One or more track run boxes, each of the plurality of metadata segments having a one-to-one association with one or more track run boxes in one of the plurality of media segments The media representation adaptation method according to claim 1, comprising:

Each of the metadata segments includes one or more track fragment boxes having a one-to-one association with one or more track fragment boxes in one of the plurality of media segments.
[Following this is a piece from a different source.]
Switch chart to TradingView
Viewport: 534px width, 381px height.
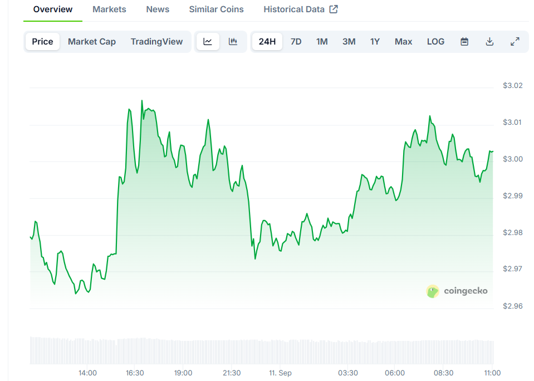[156, 42]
The media expression adaptation method according to claim 1.

2. The media representation adaptation method according to claim 1, wherein each of the plurality of metadata segments includes a video fragment box having a one-to-one association with a video fragment box in one of the plurality of media segments.

2. The media representation adaptation method according to claim 1, wherein each of the plurality of metadata segments includes a video fragment box associated with a plurality of video fragment boxes in one of the plurality of media segments.
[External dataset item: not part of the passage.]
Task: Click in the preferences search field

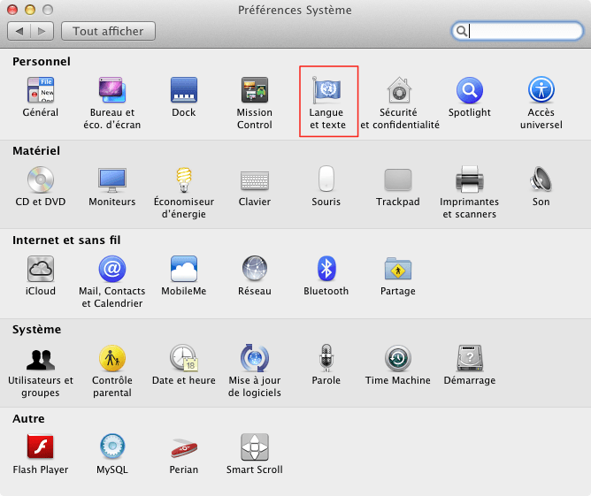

2. The media representation adaptation method according to claim 1, further comprising obtaining bit rate information associated with the plurality of media segments.

The media representation adaptation method according to claim 1, further comprising the step of obtaining information regarding available network bandwidth.

2. The media representation adaptation method according to claim 1, wherein the timed metadata information of the one or more metadata segments can be accessed independently from the media segment.

A computer program comprising computer executable instructions stored on a non-transitory computer readable medium, when executed by the processor, the network devices,
Obtaining a media presentation description (MPD) containing information for obtaining one or more segments from multiple adaptation sets;
A first segment request for one or more segments from a first adaptation set that includes timed metadata information associated with a plurality of segments in a second adaptation set according to the information provided in the MPD Send
Receiving the segment from the first adaptation set;
Based on the one or more segments from the first adaptation set, selecting one or more segments including media content from the plurality of segments in the second adaptation set;
Sending a second segment request requesting the one or more selected segments from the second adaptation set;
The one or more selected computer program to receive a segment from the second adaptive set in response to the second segment request.

The first adaptation set includes a first plurality of representations, the second adaptation set includes a second plurality of representations, and the first representation is mapped to one or more of the second representations the computer program of claim 13.

Wherein the first representation and the second representation having a one-to-one correspondence, the computer program of claim 14.

Timed metadata includes the quality information associated with a plurality of segments of said second in the adaptive set, the computer program of claim 13.

Timed metadata includes one or more metrics to be used to acquire the timed metadata information, the computer program of claim 13.

In an apparatus for media representation adaptation according to a media presentation description (MPD) comprising information for obtaining a plurality of media segments from a first adaptation set and a plurality of metadata segments from a second adaptation set And the device is
Memory,
A processor coupled to the memory, the memory being executed by the processor, the device comprising:
Send a metadata segment request according to the MPD,
Receiving one or more metadata segments including timed metadata information associated with one or more of the media segments;
Use metadata information to select one or more media segments,
Sending a media segment request requesting the selected one or more media segments;
An apparatus comprising: instructions for receiving the one or more media segments according to the MPD.

19. The apparatus of claim 18, wherein each of the metadata segments has a one-to-one correspondence with one of the media segments.

The first adaptation set includes a first plurality of representations, the second adaptation set includes a second plurality of representations, and the second representation is mapped to one or more of the first representations The apparatus of claim 18.